Disse che quando cercò il sostegno economico di Malofeev lo incontrò diverse volte, e l’oligarca sembrava interessato soprattutto a sapere il giro di affari di Wex. In uno di questi incontri gli furono presentati alcuni agenti che, a quanto capì, erano agenti dell’FSB, i servizi segreti russi. Lo portarono con sé in un edificio vicino al teatro Bolshoi, gli fecero domande su Wex e poi lo portarono in un albergo di lusso dove gli fecero passare la notte sotto sorveglianza. Il mattino dopo, ha raccontato Bilyuchenko nella sua testimonianza, lo riportarono all’ufficio di Malofeev, dove gli furono fatte pressioni perché trasferisse i fondi di Wex in quello che gli descrissero come un conto dell’FSB.
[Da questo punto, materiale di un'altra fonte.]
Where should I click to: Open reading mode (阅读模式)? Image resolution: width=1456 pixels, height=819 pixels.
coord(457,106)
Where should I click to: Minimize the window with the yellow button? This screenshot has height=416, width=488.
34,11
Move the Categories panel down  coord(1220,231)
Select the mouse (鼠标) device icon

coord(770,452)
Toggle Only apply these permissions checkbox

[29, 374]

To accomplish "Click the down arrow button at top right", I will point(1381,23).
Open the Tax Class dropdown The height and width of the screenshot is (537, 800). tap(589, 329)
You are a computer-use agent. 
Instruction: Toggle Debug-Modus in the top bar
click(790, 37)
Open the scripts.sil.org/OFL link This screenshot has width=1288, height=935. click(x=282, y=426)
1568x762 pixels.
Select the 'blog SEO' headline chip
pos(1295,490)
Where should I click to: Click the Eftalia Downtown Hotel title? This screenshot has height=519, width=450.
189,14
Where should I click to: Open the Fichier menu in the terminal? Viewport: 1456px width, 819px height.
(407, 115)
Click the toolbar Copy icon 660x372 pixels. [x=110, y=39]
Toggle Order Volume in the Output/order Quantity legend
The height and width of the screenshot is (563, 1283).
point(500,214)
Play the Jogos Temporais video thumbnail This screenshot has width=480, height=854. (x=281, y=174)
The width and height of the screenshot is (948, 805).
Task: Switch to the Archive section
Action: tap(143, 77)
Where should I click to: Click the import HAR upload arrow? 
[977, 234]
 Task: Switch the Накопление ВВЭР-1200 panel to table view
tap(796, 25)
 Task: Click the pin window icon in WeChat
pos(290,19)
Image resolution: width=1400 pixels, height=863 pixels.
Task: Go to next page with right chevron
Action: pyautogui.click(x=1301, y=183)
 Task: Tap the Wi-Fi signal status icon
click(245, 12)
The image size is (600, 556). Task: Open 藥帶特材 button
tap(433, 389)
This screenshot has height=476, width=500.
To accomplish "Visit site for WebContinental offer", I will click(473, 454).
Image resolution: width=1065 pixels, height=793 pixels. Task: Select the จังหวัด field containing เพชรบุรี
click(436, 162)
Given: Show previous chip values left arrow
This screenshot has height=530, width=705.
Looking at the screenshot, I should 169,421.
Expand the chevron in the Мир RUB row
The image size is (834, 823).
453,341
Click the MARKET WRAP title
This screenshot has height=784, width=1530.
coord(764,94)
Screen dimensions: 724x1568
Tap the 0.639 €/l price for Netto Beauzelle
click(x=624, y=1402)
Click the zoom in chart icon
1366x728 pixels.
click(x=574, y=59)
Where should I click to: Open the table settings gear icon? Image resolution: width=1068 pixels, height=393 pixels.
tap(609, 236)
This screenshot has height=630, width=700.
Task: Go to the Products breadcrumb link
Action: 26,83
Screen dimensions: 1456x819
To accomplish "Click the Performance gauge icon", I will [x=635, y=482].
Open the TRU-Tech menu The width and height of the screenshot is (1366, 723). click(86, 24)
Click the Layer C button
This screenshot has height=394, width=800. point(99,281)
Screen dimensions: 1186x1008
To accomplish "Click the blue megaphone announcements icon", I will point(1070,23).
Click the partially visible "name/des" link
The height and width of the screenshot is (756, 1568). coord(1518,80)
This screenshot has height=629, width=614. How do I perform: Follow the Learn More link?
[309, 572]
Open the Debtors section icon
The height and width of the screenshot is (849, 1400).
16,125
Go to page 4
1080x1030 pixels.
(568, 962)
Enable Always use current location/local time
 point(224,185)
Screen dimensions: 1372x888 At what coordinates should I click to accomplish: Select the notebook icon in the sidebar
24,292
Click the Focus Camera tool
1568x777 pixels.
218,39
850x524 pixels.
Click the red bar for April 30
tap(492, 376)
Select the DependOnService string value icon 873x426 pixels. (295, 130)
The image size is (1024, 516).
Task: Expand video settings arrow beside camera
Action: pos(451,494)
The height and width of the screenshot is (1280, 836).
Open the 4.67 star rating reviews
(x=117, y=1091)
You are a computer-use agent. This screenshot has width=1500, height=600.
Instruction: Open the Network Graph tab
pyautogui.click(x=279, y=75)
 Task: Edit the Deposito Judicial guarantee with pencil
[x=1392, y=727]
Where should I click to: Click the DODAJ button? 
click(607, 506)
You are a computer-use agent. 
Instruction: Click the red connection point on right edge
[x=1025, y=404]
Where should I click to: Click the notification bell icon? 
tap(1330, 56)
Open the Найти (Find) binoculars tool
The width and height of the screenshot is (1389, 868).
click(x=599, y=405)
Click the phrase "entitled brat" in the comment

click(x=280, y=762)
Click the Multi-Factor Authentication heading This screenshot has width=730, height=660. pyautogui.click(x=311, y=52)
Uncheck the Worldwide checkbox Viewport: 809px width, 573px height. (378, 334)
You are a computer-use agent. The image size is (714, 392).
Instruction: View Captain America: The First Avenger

Stando a quanto ha detto Bilyuchenko, lui lo fece, rendendosi conto solo in seguito di essere stato raggirato: non aveva dato i soldi alla polizia segreta russa, ma a persone collegate a Malofeev. Dal momento della deposizione alla polizia, Bilyuchenko vive sotto scorta in un luogo segreto, e si è rifiutato di parlare con BBC.
Alexander Terentiev, che rappresenta alcuni dei clienti derubati di Wex, è scettico sulla versione di Bilyuchenko, e la stessa BBC ammette che la sua potrebbe essere un’invenzione. Malofeev da parte sua nega qualsiasi coinvolgimento con Wex. Ma la storia è stata raccontata dai media russi, e in molti sembrano crederci: a partire dalla fine di novembre, vari edifici pubblici di Mosca e San Pietroburgo, come tribunali, stazioni della metro e centri commerciali, sono stati vittima di telefonate anonime che minacciavano la presenza di bombe. Secondo i media russi, parte di queste segnalazioni includevano riferimenti ai fondi perduti di Wex e a Malofeev, che attraverso Tsargrad tv ha parlato di «una campagna diffamatoria» nei suoi confronti.
Vinnik, l’ex socio di Bilyuchenko, è intanto ancora detenuto in Grecia. Stati Uniti, Francia e Russia hanno chiesto la sua estradizione, senza ottenerla, e l’uomo non vede sua moglie da ormai due anni.